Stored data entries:
----------
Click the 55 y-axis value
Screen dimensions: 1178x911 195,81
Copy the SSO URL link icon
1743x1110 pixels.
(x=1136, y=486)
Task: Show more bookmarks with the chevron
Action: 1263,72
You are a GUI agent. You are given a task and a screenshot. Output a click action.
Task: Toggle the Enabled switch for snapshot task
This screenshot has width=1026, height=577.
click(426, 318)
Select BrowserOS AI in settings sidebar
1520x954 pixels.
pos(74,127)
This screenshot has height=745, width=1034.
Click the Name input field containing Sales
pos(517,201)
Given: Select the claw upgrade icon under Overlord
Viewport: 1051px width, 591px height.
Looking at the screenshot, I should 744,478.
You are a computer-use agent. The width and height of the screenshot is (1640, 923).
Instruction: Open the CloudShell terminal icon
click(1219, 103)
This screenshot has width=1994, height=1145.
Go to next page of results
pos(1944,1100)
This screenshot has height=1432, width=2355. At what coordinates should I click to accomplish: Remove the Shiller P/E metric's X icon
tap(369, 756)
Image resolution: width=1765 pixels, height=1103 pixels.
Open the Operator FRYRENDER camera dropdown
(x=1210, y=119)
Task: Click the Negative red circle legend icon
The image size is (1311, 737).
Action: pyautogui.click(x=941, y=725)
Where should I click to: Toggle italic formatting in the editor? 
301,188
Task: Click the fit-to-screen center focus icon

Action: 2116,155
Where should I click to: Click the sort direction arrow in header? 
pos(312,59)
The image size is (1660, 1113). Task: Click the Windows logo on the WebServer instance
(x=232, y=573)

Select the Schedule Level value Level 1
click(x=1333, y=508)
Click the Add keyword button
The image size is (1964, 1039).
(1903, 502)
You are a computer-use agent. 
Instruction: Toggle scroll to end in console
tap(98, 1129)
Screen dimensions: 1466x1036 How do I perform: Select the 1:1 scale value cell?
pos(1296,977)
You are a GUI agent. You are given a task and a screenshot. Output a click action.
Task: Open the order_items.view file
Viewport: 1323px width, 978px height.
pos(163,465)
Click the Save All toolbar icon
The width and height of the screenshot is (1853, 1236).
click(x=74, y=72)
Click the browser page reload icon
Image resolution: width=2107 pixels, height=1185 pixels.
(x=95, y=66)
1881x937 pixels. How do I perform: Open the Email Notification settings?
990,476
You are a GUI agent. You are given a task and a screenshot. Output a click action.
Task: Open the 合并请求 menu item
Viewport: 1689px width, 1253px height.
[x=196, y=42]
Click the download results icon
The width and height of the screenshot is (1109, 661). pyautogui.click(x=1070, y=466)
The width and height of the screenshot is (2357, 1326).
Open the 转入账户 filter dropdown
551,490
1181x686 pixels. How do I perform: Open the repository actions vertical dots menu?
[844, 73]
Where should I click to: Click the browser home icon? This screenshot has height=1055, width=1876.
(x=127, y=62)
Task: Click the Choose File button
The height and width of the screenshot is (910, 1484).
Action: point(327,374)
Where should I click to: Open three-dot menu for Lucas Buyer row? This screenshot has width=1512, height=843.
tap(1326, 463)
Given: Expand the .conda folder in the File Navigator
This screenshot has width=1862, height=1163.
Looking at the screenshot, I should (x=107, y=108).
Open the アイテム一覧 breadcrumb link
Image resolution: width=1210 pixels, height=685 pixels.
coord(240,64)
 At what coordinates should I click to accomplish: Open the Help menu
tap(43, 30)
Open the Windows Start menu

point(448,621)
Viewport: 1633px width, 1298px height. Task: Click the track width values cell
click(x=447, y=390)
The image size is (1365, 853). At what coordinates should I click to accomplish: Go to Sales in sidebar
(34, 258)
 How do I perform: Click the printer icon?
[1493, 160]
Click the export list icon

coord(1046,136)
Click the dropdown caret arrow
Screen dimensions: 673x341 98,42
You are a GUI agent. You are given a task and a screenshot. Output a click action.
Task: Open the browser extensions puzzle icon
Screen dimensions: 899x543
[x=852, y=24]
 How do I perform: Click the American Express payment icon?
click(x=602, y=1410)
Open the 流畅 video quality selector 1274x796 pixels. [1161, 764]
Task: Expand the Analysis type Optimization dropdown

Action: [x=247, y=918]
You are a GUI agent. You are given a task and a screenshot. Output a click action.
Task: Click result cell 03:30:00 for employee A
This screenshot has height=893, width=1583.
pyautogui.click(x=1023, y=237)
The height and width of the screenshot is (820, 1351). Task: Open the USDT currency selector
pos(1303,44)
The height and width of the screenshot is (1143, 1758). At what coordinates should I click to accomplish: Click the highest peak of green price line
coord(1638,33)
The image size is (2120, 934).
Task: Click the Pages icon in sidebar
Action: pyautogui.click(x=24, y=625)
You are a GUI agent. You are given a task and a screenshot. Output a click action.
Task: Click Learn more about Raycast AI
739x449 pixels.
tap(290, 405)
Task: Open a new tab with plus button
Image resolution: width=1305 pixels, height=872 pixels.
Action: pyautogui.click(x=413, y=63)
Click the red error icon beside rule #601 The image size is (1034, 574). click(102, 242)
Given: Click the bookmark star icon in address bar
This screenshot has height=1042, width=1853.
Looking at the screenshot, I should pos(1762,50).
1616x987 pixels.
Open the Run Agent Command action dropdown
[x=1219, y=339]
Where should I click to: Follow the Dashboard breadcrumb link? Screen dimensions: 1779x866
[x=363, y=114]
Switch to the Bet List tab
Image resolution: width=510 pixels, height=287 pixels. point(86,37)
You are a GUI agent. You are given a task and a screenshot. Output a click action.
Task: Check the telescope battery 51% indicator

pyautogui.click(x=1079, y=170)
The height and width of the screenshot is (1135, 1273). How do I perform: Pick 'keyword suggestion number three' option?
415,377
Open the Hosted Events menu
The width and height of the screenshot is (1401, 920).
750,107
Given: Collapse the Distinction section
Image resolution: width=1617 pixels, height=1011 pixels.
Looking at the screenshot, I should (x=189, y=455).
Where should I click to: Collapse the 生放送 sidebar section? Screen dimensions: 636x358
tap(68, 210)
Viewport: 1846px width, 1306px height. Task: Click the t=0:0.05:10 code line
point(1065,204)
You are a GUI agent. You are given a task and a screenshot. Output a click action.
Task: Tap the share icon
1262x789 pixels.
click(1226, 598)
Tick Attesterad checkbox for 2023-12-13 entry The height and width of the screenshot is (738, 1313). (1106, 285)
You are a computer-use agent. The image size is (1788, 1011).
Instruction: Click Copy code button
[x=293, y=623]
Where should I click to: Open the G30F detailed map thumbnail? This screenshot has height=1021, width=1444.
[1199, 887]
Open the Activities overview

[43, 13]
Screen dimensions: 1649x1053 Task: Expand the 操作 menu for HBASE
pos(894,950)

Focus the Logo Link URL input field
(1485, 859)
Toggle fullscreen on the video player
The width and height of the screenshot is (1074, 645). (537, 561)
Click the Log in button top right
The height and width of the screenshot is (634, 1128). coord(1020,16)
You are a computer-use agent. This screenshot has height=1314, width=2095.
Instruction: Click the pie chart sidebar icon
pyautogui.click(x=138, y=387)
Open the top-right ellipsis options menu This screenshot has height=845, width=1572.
----------
### What needs to be done
All lines from the opening of the records through the line where "Task: Toggle the" occurs are to be output verbatim. No other line belongs in the answer.

### Written response
Click the 55 y-axis value
Screen dimensions: 1178x911 195,81
Copy the SSO URL link icon
1743x1110 pixels.
(x=1136, y=486)
Task: Show more bookmarks with the chevron
Action: 1263,72
You are a GUI agent. You are given a task and a screenshot. Output a click action.
Task: Toggle the Enabled switch for snapshot task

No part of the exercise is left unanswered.